Dive Brief:
- Canada Goose has turned to one of its own leaders to head up its North American business. Effective Thursday, Patrick Bourke, who has been at the brand for a decade, replaces Ana Mihaljevic as president of North America.
- In the last nearly 10 years, Bourke has led the company’s investor relations, strategy, business development, indirect procurement and go-to-market.
- The company’s business in the region has faltered, though revenue there during the holiday quarter rose 20% year over year, after dropping the previous quarter.
Dive Insight:
Canada Goose has spent the early weeks of 2026 shaking up leadership, as the brand works to gain traction in its turnaround.
In a statement, CEO Dani Reiss said Bourke was the choice to take over the all-important North America operation because he is “an action‑oriented, high‑energy leader with a strong track record of delivering results.”
“He brings deep strategic expertise, commercial acumen, operational rigor, and a collaborative leadership style,” Reiss said. “Patrick has helped shape and accelerate important revenue growth and profit margin expansion initiatives for our company, and I’m confident he will continue to build momentum across North America.”
In addition to the regional strength in Q3, the company’s holiday period, Canada Goose on Thursday reported that total revenue rose more than 14% year on year to nearly 695 million Canadian dollars (about $508 million at press time).

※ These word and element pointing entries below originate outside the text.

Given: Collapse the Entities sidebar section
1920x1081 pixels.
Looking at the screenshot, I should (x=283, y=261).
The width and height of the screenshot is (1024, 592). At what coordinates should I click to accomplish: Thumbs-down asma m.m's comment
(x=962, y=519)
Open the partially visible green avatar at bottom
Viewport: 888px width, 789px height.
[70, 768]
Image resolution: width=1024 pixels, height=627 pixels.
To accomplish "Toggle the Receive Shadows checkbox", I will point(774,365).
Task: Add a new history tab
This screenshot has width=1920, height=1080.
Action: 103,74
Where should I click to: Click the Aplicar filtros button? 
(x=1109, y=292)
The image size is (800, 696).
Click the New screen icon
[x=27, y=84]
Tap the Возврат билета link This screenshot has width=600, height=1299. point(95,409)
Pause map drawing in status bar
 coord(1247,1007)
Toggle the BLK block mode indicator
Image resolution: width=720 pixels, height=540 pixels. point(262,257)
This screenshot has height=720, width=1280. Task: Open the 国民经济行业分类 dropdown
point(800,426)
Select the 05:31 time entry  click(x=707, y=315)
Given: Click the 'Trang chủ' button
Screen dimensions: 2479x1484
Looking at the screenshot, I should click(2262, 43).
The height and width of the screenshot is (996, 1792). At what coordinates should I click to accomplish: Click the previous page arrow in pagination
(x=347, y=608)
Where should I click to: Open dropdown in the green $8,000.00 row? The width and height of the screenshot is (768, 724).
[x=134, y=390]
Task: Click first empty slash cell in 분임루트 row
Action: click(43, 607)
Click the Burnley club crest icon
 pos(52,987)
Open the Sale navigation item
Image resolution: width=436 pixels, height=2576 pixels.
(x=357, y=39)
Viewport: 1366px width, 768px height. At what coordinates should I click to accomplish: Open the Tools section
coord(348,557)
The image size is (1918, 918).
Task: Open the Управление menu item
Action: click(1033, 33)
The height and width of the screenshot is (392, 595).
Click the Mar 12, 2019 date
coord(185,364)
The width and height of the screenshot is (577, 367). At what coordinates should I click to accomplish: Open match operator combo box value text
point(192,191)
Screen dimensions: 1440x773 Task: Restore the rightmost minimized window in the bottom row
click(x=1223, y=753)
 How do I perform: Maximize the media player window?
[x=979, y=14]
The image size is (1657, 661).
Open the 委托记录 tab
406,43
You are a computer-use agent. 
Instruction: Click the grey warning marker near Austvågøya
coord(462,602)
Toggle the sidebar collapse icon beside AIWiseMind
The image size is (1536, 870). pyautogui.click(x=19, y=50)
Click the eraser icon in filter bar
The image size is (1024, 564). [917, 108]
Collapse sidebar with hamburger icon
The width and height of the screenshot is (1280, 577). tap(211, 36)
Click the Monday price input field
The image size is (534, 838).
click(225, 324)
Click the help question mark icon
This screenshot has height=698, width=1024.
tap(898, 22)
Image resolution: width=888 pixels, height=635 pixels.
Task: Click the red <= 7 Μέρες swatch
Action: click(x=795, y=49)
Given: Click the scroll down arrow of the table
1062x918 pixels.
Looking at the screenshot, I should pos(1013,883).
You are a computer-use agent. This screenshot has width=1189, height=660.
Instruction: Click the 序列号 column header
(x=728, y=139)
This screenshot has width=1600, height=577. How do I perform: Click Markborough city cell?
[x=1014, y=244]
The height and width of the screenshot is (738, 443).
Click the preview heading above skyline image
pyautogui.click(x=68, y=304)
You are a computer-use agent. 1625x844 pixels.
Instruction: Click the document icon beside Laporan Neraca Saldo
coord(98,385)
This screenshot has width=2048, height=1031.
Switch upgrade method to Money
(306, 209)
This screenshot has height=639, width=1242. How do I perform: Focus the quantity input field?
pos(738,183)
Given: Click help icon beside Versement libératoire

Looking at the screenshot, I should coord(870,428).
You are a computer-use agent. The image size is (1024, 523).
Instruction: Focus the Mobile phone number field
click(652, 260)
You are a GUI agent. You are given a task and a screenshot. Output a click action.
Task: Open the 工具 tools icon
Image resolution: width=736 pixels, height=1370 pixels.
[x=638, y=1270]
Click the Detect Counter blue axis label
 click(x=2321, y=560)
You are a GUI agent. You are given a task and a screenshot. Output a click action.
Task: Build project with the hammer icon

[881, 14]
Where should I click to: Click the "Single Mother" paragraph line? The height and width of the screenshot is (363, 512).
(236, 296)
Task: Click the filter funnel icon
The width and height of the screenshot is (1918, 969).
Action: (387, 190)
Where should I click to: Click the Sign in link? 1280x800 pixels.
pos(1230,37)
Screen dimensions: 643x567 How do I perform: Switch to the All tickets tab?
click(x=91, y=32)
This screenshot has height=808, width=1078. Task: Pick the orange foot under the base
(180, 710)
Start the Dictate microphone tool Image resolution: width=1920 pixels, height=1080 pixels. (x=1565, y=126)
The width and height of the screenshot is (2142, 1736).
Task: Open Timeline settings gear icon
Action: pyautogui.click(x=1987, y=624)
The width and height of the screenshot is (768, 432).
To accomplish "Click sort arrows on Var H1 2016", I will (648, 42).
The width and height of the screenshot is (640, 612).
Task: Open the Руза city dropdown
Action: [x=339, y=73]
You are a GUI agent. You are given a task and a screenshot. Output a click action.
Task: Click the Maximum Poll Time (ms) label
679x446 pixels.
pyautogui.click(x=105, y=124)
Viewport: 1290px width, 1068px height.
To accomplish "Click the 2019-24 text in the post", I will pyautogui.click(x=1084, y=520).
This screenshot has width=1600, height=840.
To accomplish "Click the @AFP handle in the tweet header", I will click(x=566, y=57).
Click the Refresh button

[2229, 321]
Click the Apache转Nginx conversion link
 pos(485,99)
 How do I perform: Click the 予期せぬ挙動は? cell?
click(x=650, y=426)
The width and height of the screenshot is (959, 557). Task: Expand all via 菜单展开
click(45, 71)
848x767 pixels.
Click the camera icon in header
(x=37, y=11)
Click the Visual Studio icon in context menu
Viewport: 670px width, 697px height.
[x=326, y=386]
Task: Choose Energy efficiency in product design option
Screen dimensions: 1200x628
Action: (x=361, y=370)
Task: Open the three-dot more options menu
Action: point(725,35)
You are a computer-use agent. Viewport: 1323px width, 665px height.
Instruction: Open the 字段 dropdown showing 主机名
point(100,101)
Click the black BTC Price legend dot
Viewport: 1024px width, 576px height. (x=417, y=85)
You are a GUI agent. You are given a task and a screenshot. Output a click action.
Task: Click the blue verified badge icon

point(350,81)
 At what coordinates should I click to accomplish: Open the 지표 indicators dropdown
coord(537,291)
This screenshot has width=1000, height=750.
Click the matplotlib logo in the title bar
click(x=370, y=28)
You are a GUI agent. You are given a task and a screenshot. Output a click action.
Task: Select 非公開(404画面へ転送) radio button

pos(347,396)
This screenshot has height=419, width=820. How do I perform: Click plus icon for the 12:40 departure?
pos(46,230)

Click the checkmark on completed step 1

Direct-to-consumer revenue rose more than 14% and wholesale nearly 17%. Gross margin contracted 40 basis points to 74% and net income dropped nearly 4% to CA$138 million.
Reiss attributed the results to “sharper execution — higher quality traffic driven by integrated global campaigns, strong consumer response to our expanded year‑round assortment, and robust performance across both retail and e-commerce.”
“Our focus now is converting this demand into stronger profitability,” he said, adding that the company is working to expand margins by bringing discipline to its SG&A and marketing, as it recently did in its overhead.
Wells Fargo analysts led by Ike Boruchow in November called out the company’s marketing expenses and growing SG&A costs as major concerns, saying that “at some point [the brand] will need to begin to scale spending and show margin flow-through.”